Cambiar de piel, al correr de
la pluma:
Aprender otra vez a hablar. A
los cincuenta y siete años aprender no un idioma nuevo, sino aprender de nuevo
a hablar.
Tirar por la borda los
prejuicios, aunque al final no nos quede nada.
Leer otra vez los grandes
libros, no importa si los leímos o nunca los leímos.
Escuchar a la gente sin dar
consejos, sobre todo a la que nada tiene que enseñarnos.
No reconocer jamás a la
angustia como un medio para la realización.
Combatir a la muerte sin
proclamar el combate.
En una palabra: valor y
justicia. Elías Canetti.

◆ Ítems proporcionados

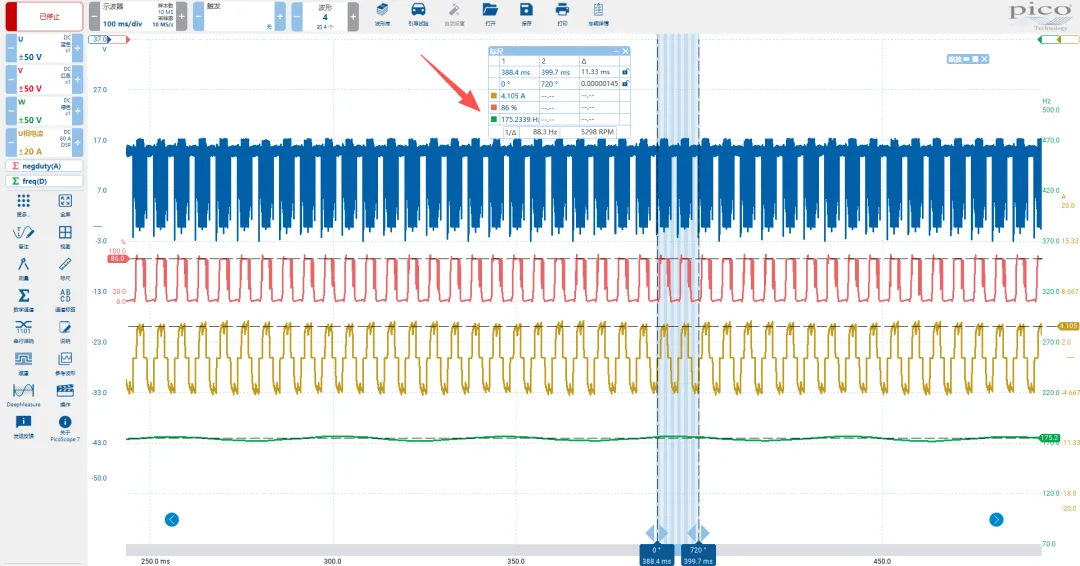This screenshot has height=566, width=1080.
Task: Decrease the timebase from 100 ms/div
Action: (95, 16)
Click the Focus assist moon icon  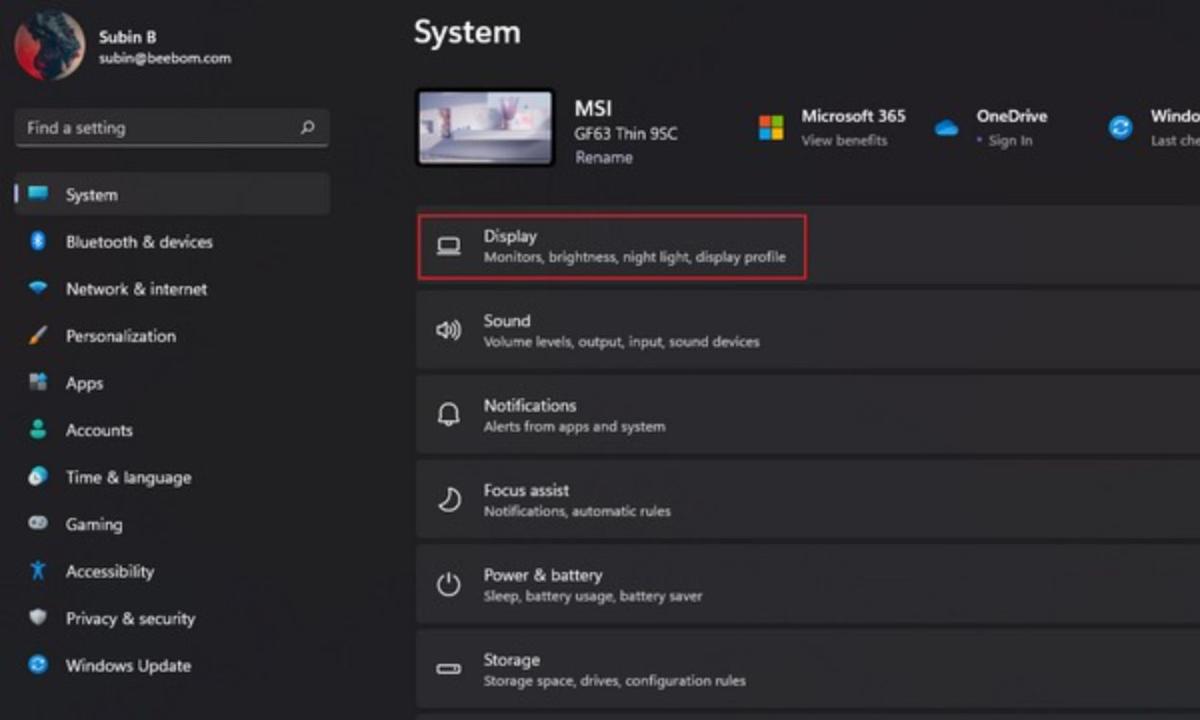[x=449, y=498]
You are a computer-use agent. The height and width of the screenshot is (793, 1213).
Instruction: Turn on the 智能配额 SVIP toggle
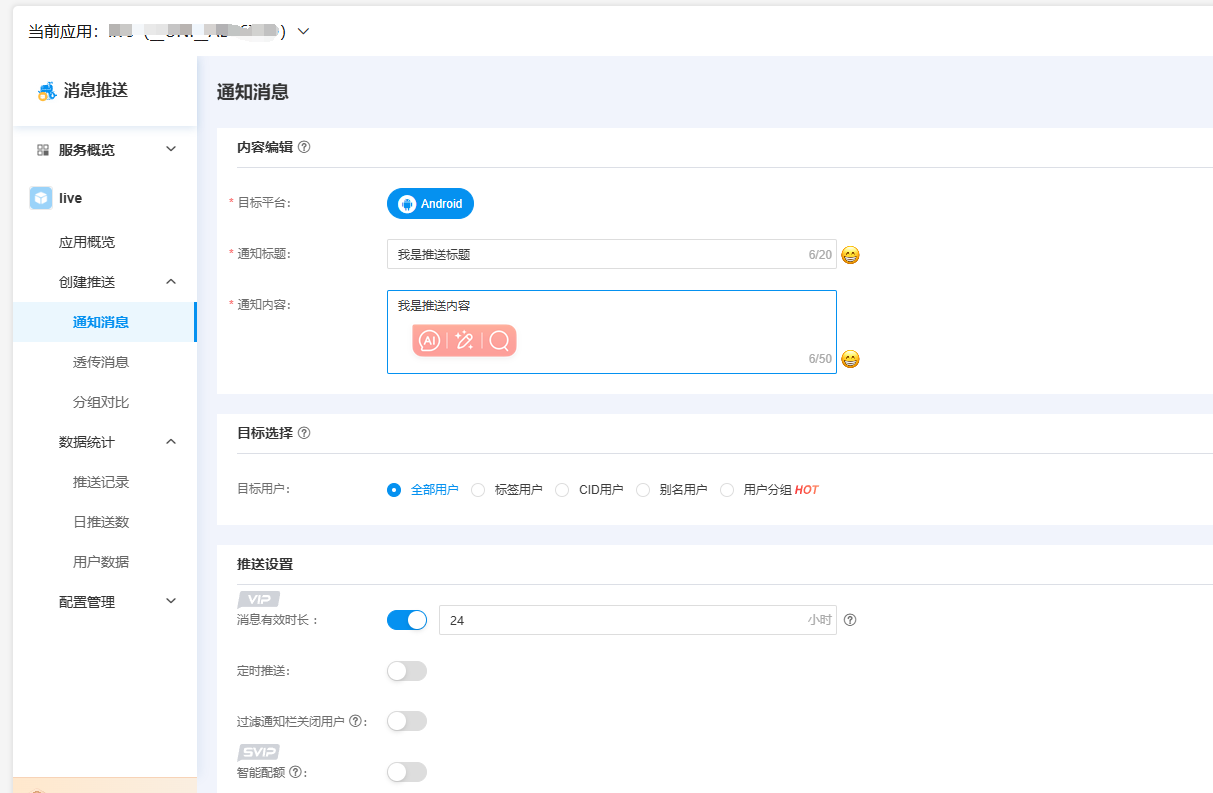click(x=406, y=771)
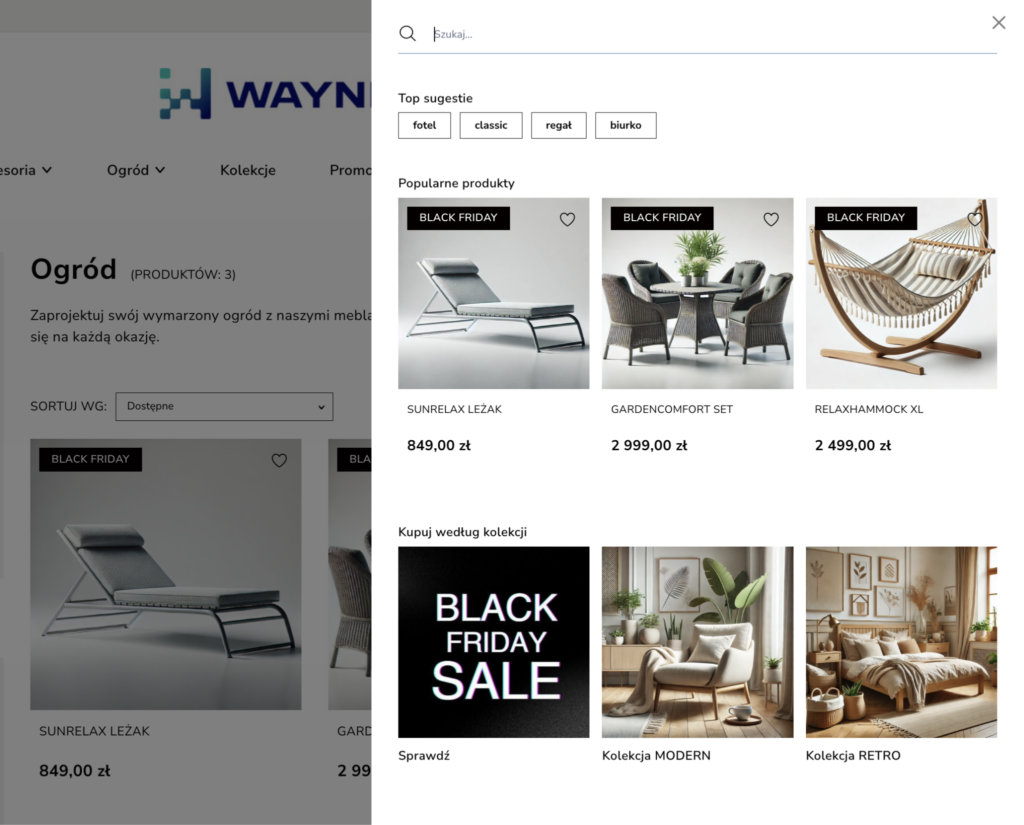
Task: Choose the 'classic' suggestion chip
Action: point(491,125)
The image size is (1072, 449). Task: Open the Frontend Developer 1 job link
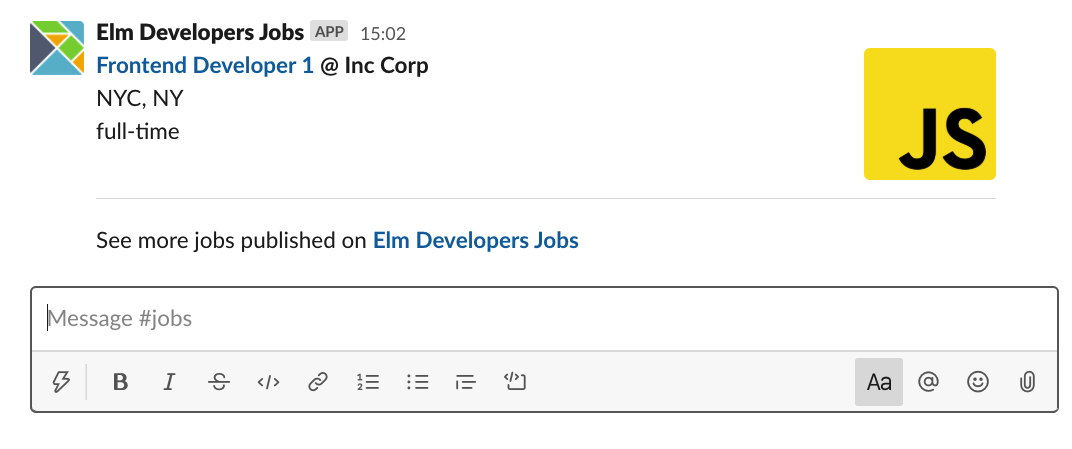coord(205,66)
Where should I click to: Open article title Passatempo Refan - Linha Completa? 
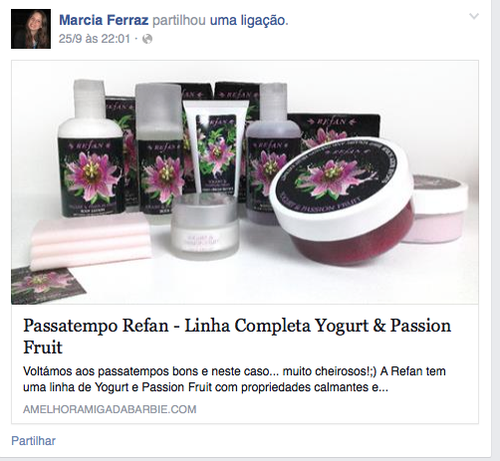click(x=237, y=336)
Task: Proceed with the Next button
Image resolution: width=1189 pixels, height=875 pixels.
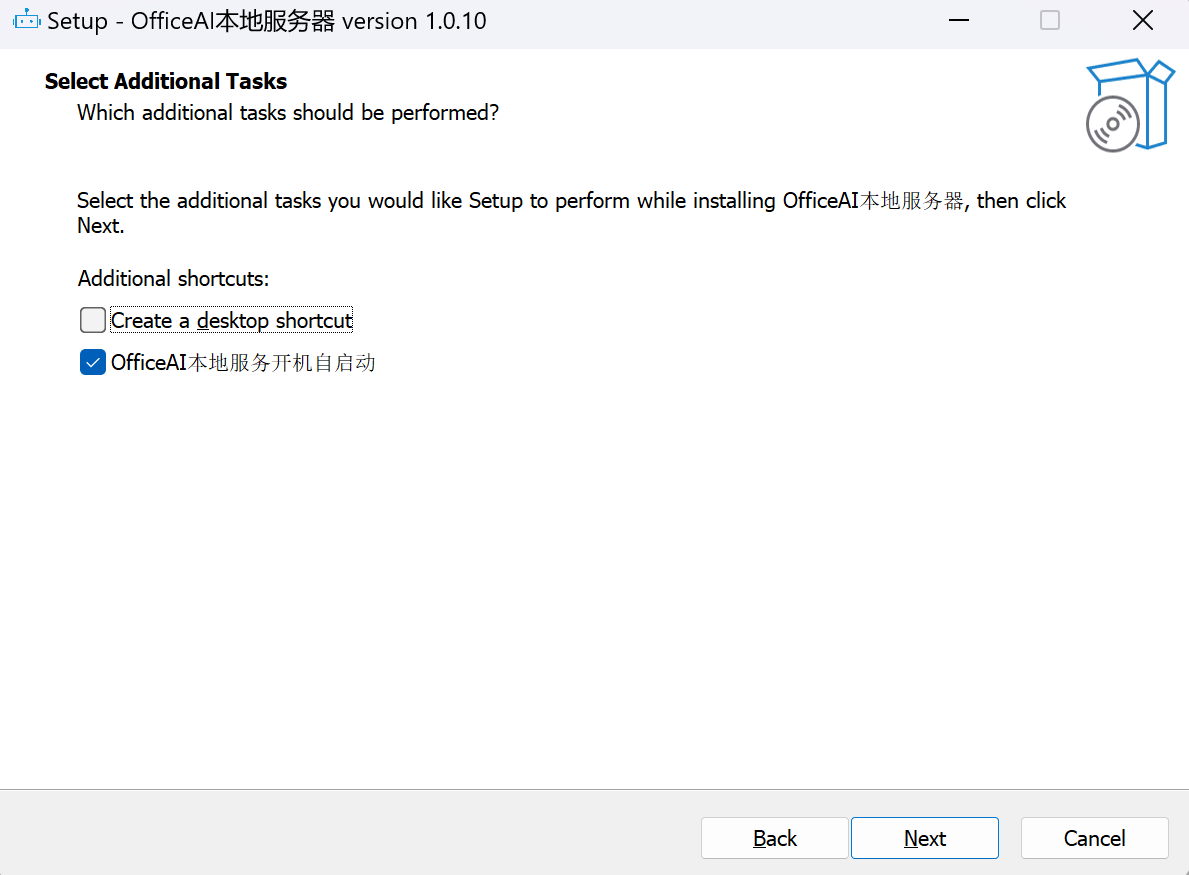Action: pos(924,838)
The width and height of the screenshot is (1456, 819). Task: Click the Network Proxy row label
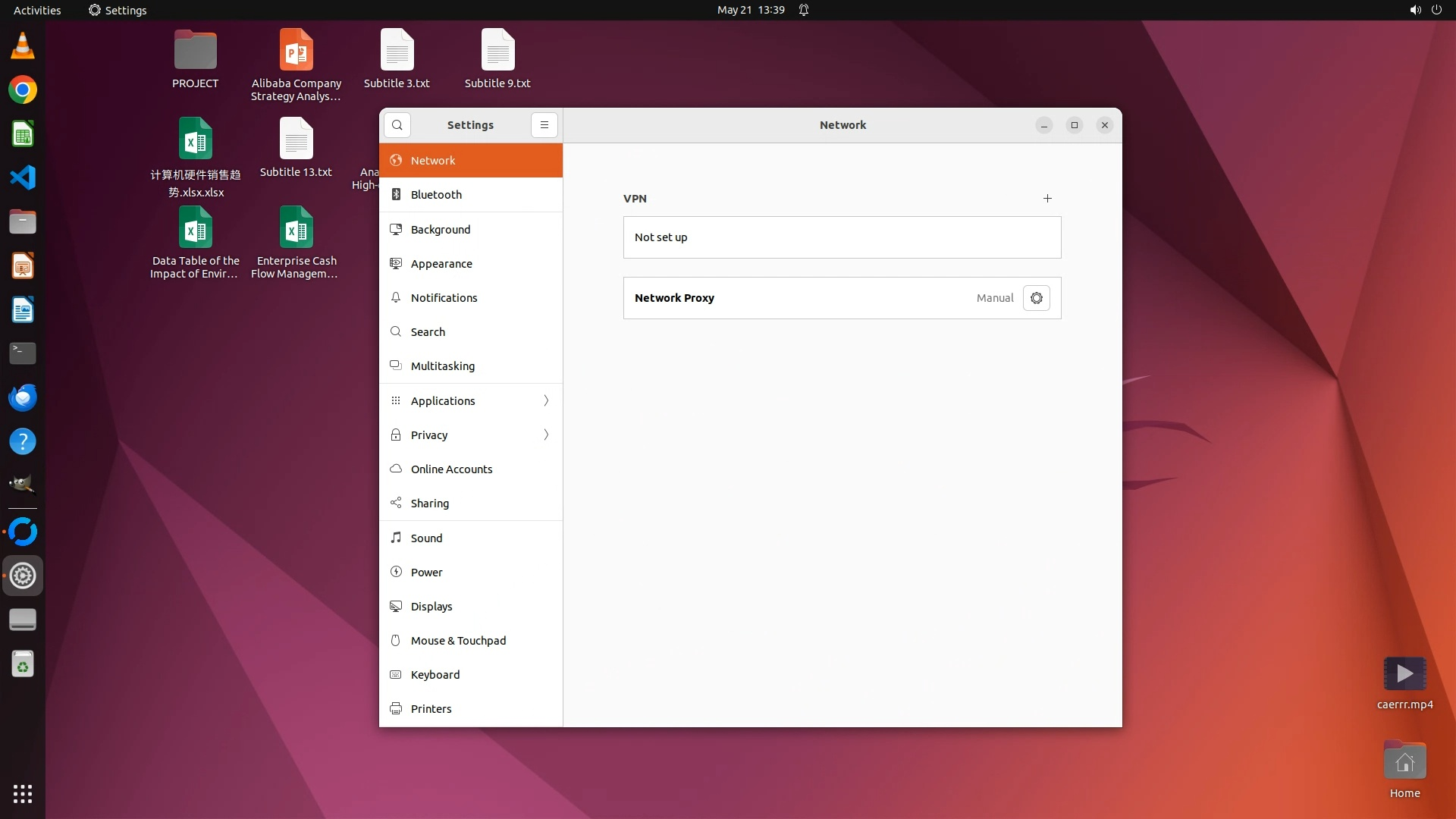674,298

◆ Objetivos
A - Según el fragmento sobre cambiar de piel, ¿a qué edad se plantea aprender de nuevo a hablar?
B - Continúa, por favor, el fragmento sobre cambiar de piel a partir de su última línea.

◆ Resultados por tarea
A - A los cincuenta y siete años.

B -
Cambiar de piel. Es lo que nos
propone Canetti. Empezar a balbucear y encontrar ese nuevo lenguaje que incluya
unas palabras y descarte otras. Escoger las que no escogimos la primera vez,
ahora más sabios, luego de haber utilizado un lenguaje que nos fue útil pero
con el que no llegábamos a la satisfacción total, que no nos explicaba los
misterios, que no acariciaba nuestras heridas, ni ayudaba a conseguir el
equilibrio que deseábamos, el escapar del caos, la culpa por postergar, por
optar por caminos distintos a nuestros propósitos. ¿Qué palabras serán? ¿Existirá
en esta época de tantas máquinas una balanza que pese las palabras, que las
transforme en seres brillantes, con características que podamos reconocer,
algunas rojas, otras de un azul profundo, las que exhalen perfumes que sepan
entrar en nuestro cuerpo y nos llenen de gozo, las que sean suaves al tacto, o
erizadas, que sean tibias como lágrimas o que emanen luces como las de bengala
que duran instantes luego de iluminar lo oscuro? Me ha tomado un largo rato
hablar del nuevo lenguaje que tendríamos que traducir porque cada uno tendría
el propio, el que fue capaz de alcanzar, el que le fue dado tras esa primera
vida , entonces esa traducción sería poesía, de la pura.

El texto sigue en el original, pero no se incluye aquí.